* [EXERCISE DIRECTIONS]
Starting with the line that contains "Image resolution: width=466" and continuing through the end of the listing, reproduce those lines in full, requests included, with each coordinate in the answers multiplied by 0.65 and rounded to a whole number, halves up. Reproduce only those lines, and leave the pictures out.

* [EXERCISE DATA]
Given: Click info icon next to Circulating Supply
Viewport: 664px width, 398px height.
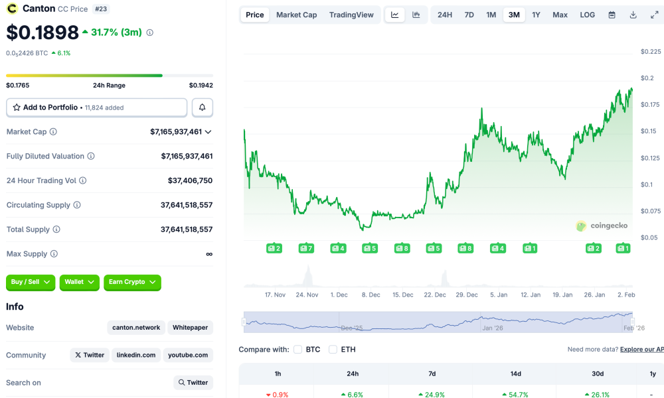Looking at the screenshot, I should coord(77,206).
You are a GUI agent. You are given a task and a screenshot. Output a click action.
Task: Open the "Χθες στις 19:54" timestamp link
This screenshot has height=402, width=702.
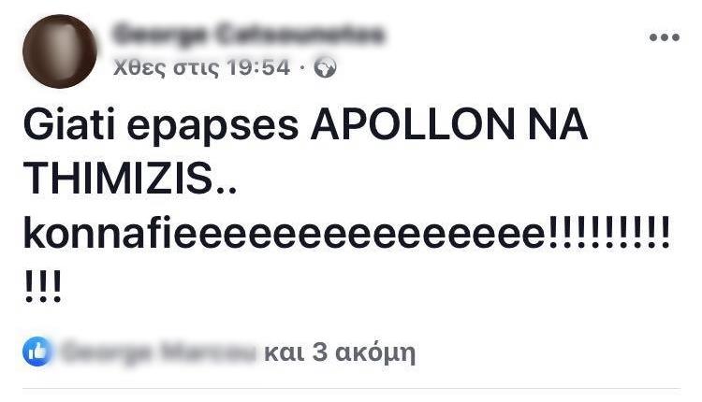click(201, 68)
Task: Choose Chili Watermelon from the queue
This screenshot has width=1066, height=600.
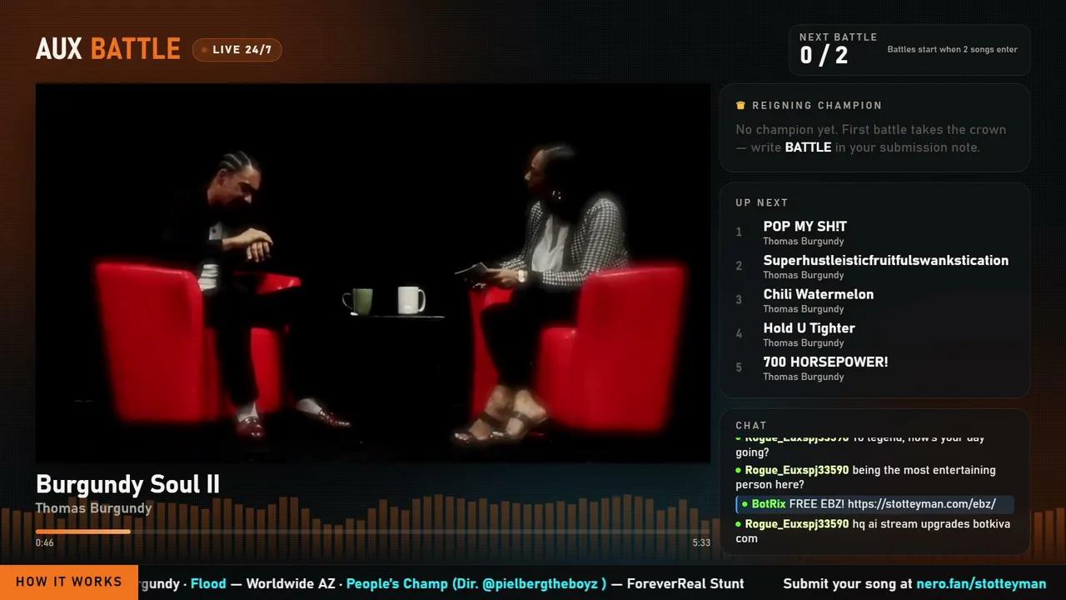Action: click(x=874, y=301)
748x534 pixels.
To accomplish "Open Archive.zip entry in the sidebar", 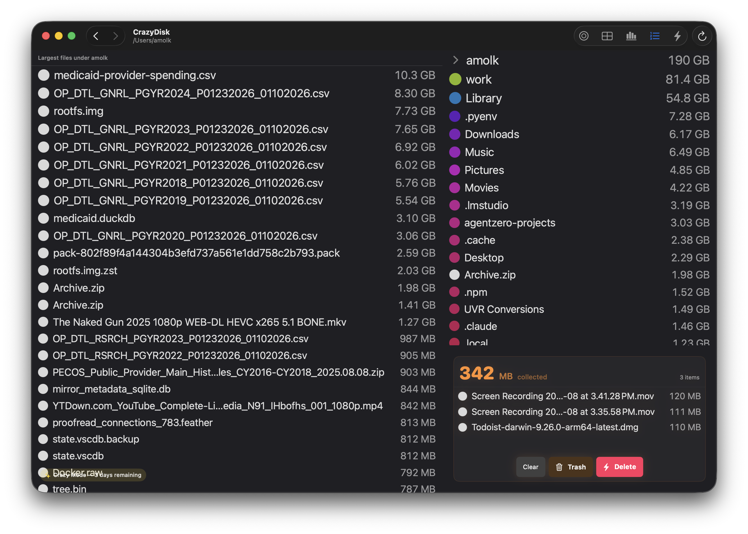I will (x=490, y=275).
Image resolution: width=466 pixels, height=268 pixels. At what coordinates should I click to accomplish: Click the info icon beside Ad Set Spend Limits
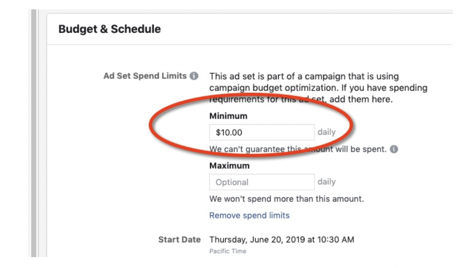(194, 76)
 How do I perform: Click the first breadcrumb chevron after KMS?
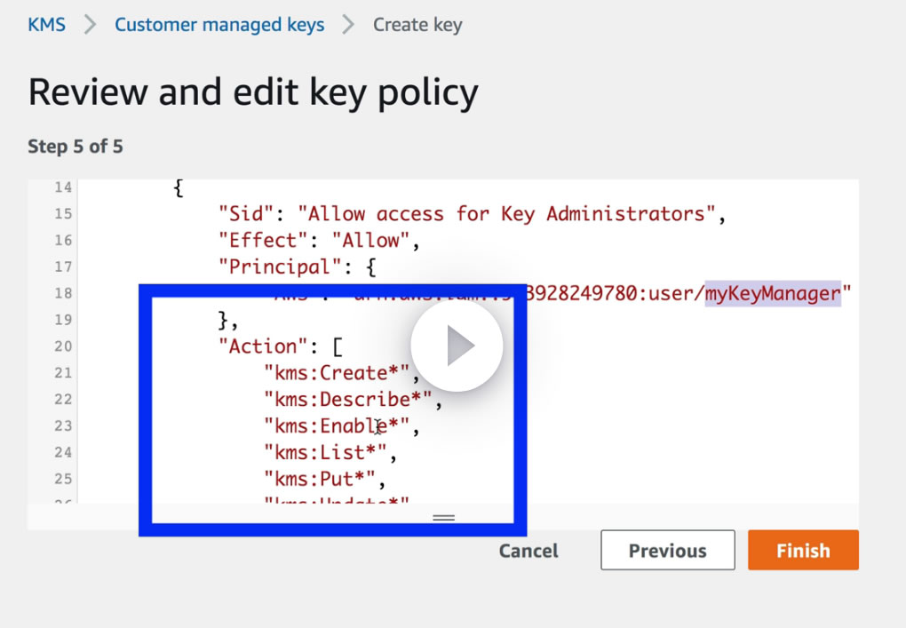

* [FINAL RESULT]
Image resolution: width=466 pixels, height=268 pixels. At what coordinates should I click to accomplish: Click the info icon beside Ad Set Spend Limits
(126, 49)
 How do I perform: Click the first breadcrumb chevron after KMS?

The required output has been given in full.